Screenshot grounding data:
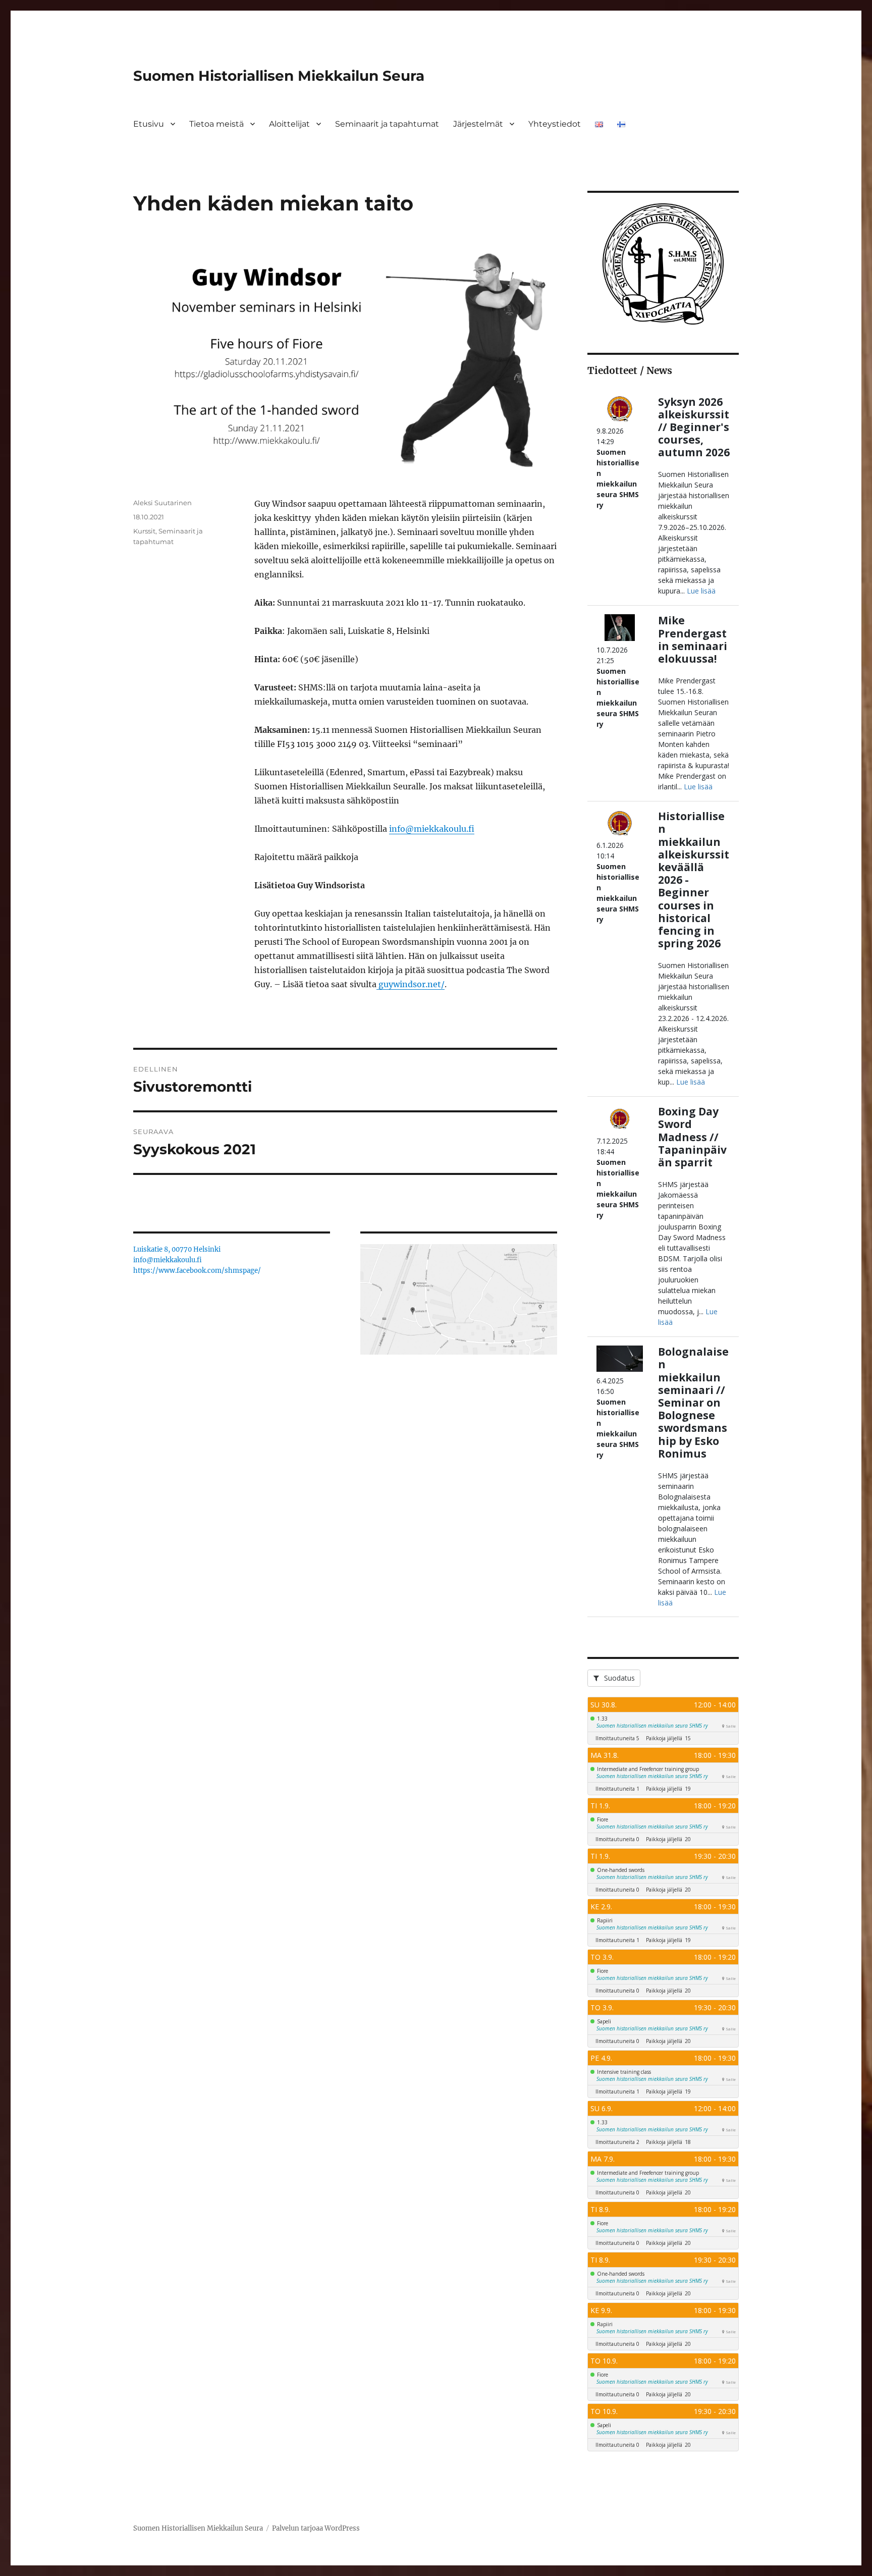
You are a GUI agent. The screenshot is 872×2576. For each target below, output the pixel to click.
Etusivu (148, 124)
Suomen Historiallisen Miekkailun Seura (278, 75)
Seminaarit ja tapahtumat (387, 124)
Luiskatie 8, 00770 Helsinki (177, 1249)
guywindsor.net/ (410, 984)
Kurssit (144, 531)
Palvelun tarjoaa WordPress (316, 2528)
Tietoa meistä (216, 124)
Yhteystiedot (554, 124)
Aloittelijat (289, 124)
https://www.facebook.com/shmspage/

## Exercise aim
Write out the data precisely as given, excluding the pictures.

## Final answer
You are a GUI agent. The screenshot is 872×2576. For each target below, output the pixel to click.
Etusivu (148, 124)
Suomen Historiallisen Miekkailun Seura (278, 75)
Seminaarit ja tapahtumat (387, 124)
Luiskatie 8, 00770 Helsinki (177, 1249)
guywindsor.net/ (410, 984)
Kurssit (144, 531)
Palvelun tarjoaa WordPress (316, 2528)
Tietoa meistä (216, 124)
Yhteystiedot (554, 124)
Aloittelijat (289, 124)
https://www.facebook.com/shmspage/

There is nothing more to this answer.